INSTRUCTIONS FOR THE TASK: Here are the records. Write out exactly the lines between the one holding "Fenix Plein (266, 341)" and the one holding "Belasting & Douane Museum (283, 214)", inclusive.

(Pixel coordinate grounding data)
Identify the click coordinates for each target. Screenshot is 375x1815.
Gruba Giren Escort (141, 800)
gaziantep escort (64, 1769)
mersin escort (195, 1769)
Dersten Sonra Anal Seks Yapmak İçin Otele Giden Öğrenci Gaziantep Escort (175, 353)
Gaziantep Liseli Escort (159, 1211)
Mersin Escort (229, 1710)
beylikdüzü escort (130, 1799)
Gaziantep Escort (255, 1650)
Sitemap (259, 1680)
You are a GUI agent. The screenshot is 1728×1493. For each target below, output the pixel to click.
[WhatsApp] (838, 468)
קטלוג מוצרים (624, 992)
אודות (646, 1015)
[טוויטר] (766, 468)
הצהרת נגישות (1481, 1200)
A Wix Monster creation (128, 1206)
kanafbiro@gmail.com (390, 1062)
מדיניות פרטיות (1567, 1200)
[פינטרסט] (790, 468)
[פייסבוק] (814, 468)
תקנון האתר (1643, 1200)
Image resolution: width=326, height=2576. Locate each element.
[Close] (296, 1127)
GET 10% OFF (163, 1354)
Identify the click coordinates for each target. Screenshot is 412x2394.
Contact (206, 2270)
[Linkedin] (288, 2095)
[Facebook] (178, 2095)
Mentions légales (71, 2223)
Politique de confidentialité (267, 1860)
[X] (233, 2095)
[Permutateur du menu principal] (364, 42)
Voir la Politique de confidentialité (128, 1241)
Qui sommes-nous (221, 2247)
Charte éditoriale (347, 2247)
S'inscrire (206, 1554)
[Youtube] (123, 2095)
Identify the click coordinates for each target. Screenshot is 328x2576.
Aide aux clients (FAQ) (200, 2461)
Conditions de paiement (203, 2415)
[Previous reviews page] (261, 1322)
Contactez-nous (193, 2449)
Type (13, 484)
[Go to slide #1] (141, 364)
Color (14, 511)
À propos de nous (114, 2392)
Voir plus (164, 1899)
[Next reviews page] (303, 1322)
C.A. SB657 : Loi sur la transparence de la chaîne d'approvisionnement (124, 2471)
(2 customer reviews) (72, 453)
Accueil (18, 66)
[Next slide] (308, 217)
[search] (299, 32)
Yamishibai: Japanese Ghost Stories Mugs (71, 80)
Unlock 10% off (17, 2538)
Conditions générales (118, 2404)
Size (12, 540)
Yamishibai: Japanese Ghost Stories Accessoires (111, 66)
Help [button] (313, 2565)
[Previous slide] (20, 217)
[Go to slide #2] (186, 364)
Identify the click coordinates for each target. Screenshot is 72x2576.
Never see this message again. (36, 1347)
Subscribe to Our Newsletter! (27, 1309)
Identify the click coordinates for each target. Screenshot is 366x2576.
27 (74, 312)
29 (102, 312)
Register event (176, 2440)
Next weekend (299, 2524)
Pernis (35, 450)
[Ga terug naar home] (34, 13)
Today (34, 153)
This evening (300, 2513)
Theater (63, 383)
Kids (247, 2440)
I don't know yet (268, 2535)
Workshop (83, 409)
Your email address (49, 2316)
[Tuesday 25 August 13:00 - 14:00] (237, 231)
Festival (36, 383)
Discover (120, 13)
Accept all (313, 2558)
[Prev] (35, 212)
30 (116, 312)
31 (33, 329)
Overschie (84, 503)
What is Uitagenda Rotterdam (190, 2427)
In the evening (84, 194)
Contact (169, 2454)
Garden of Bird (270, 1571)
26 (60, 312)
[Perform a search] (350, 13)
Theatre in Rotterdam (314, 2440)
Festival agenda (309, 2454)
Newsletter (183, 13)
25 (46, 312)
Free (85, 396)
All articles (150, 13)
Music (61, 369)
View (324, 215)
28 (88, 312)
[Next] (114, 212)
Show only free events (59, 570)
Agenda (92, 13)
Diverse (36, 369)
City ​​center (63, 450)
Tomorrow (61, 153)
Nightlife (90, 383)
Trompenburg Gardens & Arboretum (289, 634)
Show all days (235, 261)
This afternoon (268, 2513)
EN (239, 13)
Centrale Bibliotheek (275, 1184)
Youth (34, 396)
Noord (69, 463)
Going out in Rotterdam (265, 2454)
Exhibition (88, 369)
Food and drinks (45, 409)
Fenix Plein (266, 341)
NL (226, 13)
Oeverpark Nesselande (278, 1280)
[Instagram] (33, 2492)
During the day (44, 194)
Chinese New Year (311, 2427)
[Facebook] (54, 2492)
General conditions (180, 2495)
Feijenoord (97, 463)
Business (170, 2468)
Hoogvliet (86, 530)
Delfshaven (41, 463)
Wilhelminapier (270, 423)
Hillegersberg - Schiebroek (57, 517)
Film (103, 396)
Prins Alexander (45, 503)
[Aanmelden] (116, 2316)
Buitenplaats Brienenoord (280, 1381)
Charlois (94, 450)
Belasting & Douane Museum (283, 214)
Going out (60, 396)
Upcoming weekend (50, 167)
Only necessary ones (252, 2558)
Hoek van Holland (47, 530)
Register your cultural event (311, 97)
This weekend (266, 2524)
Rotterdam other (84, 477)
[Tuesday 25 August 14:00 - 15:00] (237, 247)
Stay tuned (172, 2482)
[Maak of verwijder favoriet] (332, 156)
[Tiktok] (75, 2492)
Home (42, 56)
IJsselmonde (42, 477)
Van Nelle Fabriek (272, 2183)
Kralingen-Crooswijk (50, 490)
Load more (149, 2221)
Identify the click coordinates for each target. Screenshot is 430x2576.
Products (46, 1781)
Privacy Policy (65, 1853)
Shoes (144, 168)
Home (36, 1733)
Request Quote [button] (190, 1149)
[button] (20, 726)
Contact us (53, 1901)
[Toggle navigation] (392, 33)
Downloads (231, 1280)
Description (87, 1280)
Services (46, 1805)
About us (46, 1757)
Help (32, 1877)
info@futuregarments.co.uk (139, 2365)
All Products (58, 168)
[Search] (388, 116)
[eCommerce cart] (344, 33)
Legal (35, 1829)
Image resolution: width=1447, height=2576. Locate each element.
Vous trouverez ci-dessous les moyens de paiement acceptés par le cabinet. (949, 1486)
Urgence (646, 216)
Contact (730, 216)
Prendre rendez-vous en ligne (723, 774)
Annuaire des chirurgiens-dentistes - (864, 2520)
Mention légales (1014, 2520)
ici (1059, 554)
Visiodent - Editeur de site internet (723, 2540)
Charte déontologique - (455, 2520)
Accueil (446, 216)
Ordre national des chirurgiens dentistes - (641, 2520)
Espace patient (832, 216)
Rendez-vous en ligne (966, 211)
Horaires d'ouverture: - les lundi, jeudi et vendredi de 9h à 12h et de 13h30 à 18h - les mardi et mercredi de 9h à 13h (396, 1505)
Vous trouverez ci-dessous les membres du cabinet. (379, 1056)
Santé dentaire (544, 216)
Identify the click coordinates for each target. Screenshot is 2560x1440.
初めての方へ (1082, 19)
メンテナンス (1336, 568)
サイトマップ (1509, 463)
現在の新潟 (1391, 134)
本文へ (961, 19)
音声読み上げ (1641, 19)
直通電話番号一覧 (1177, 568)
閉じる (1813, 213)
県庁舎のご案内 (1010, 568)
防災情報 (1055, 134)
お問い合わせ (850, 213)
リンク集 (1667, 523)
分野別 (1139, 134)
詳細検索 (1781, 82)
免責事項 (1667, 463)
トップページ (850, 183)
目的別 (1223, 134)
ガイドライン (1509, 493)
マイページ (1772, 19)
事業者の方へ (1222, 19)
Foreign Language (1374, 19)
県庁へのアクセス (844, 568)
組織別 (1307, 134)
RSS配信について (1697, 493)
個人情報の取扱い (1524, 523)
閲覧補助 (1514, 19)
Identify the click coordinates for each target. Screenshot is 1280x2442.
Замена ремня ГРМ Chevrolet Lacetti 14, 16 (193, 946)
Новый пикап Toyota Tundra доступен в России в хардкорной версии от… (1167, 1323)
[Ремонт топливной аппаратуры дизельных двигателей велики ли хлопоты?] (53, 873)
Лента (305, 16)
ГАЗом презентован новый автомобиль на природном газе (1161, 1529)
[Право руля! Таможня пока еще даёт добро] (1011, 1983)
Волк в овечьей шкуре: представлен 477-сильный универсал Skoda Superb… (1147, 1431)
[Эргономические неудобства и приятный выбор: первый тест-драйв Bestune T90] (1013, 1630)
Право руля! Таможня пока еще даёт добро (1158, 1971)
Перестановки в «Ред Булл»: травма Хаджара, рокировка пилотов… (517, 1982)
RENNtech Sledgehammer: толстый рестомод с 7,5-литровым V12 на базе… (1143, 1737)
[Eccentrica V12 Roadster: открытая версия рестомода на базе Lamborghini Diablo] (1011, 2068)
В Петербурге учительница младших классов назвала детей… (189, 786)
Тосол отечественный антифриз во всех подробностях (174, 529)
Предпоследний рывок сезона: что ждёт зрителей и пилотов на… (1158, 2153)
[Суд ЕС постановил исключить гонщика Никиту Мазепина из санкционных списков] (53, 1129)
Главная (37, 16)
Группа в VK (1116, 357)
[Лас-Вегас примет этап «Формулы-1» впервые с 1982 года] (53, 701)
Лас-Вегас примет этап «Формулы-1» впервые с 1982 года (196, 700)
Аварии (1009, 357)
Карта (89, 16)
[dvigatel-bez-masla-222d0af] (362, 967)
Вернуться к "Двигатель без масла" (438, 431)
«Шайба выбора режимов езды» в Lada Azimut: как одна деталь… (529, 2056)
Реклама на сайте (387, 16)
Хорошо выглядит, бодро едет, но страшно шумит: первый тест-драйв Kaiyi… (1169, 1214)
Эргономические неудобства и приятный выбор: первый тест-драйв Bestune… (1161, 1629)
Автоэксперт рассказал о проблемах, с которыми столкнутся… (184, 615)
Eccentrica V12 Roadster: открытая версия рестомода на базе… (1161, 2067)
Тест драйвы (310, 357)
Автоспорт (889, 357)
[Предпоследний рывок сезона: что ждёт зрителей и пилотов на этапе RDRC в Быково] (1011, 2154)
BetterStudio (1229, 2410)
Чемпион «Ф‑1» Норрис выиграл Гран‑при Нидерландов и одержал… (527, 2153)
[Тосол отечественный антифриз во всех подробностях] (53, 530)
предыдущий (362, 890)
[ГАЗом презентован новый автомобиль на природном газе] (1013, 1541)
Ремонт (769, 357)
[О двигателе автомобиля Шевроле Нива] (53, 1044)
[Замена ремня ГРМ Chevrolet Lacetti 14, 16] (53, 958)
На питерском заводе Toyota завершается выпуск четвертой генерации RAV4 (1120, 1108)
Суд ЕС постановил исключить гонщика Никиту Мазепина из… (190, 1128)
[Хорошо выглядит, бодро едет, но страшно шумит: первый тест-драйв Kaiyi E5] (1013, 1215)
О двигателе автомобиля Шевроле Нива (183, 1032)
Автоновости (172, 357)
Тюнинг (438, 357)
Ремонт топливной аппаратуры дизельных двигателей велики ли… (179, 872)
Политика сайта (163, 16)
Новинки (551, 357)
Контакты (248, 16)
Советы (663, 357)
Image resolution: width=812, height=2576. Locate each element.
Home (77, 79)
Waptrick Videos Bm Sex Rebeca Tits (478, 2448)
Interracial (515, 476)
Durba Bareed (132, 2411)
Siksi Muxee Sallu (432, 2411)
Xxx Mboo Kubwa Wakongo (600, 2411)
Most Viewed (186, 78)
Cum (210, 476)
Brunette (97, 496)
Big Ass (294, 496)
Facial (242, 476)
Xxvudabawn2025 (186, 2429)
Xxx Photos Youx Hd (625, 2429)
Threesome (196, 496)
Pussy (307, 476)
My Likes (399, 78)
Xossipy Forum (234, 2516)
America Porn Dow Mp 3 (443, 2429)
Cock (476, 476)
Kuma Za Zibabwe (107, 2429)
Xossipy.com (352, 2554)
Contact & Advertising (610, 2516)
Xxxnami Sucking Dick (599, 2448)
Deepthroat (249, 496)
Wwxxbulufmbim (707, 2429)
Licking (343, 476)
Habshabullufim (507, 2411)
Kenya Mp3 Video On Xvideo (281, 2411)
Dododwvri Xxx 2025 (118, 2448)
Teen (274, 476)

YOUR SOLUTION:
Fenix Plein (266, 341)
NL (226, 13)
Oeverpark Nesselande (278, 1280)
[Instagram] (33, 2492)
During the day (44, 194)
Chinese New Year (311, 2427)
[Facebook] (54, 2492)
General conditions (180, 2495)
Feijenoord (97, 463)
Business (170, 2468)
Hoogvliet (86, 530)
Delfshaven (41, 463)
Wilhelminapier (270, 423)
Hillegersberg - Schiebroek (57, 517)
Film (103, 396)
Prins Alexander (45, 503)
[Aanmelden] (116, 2316)
Buitenplaats Brienenoord (280, 1381)
Charlois (94, 450)
Belasting & Douane Museum (283, 214)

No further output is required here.